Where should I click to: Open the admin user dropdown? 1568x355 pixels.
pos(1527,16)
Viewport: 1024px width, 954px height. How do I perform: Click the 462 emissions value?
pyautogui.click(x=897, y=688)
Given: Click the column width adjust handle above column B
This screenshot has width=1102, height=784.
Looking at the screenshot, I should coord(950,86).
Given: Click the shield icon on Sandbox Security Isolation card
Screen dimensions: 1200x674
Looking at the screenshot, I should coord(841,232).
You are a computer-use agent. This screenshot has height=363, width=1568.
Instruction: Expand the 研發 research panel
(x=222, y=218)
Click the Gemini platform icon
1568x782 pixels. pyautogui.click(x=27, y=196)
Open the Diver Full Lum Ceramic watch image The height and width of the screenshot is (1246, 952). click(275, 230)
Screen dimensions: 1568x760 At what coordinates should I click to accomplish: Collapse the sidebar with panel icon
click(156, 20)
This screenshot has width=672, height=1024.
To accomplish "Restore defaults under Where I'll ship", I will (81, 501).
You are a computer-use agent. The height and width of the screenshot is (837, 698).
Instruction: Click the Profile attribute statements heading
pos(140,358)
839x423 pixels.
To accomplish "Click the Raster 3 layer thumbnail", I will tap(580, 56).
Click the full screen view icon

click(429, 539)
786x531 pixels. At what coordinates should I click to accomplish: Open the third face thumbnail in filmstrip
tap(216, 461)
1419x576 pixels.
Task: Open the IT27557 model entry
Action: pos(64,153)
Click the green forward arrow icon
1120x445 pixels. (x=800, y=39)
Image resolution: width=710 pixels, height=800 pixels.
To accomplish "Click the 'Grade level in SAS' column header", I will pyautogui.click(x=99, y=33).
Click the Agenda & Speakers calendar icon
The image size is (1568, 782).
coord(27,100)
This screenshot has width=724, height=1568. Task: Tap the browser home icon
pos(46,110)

**What the task requires:** Convert these records into a Markdown table with columns Row and Line, giving each non-blank line its own numbered row.

**Answer to the exercise:**
| Row | Line |
|---|---|
| 1 | Where should I click to: Open the admin user dropdown? 1568x355 pixels. |
| 2 | pos(1527,16) |
| 3 | Viewport: 1024px width, 954px height. How do I perform: Click the 462 emissions value? |
| 4 | pyautogui.click(x=897, y=688) |
| 5 | Given: Click the column width adjust handle above column B |
| 6 | This screenshot has width=1102, height=784. |
| 7 | Looking at the screenshot, I should coord(950,86). |
| 8 | Given: Click the shield icon on Sandbox Security Isolation card |
| 9 | Screen dimensions: 1200x674 |
| 10 | Looking at the screenshot, I should coord(841,232). |
| 11 | You are a computer-use agent. This screenshot has height=363, width=1568. |
| 12 | Instruction: Expand the 研發 research panel |
| 13 | (x=222, y=218) |
| 14 | Click the Gemini platform icon |
| 15 | 1568x782 pixels. pyautogui.click(x=27, y=196) |
| 16 | Open the Diver Full Lum Ceramic watch image The height and width of the screenshot is (1246, 952). click(275, 230) |
| 17 | Screen dimensions: 1568x760 At what coordinates should I click to accomplish: Collapse the sidebar with panel icon |
| 18 | click(156, 20) |
| 19 | This screenshot has width=672, height=1024. |
| 20 | To accomplish "Restore defaults under Where I'll ship", I will (81, 501). |
| 21 | You are a computer-use agent. The height and width of the screenshot is (837, 698). |
| 22 | Instruction: Click the Profile attribute statements heading |
| 23 | pos(140,358) |
| 24 | 839x423 pixels. |
| 25 | To accomplish "Click the Raster 3 layer thumbnail", I will tap(580, 56). |
| 26 | Click the full screen view icon |
| 27 | click(429, 539) |
| 28 | 786x531 pixels. At what coordinates should I click to accomplish: Open the third face thumbnail in filmstrip |
| 29 | tap(216, 461) |
| 30 | 1419x576 pixels. |
| 31 | Task: Open the IT27557 model entry |
| 32 | Action: pos(64,153) |
| 33 | Click the green forward arrow icon |
| 34 | 1120x445 pixels. (x=800, y=39) |
| 35 | Image resolution: width=710 pixels, height=800 pixels. |
| 36 | To accomplish "Click the 'Grade level in SAS' column header", I will pyautogui.click(x=99, y=33). |
| 37 | Click the Agenda & Speakers calendar icon |
| 38 | The image size is (1568, 782). |
| 39 | coord(27,100) |
| 40 | This screenshot has width=724, height=1568. Task: Tap the browser home icon |
| 41 | pos(46,110) |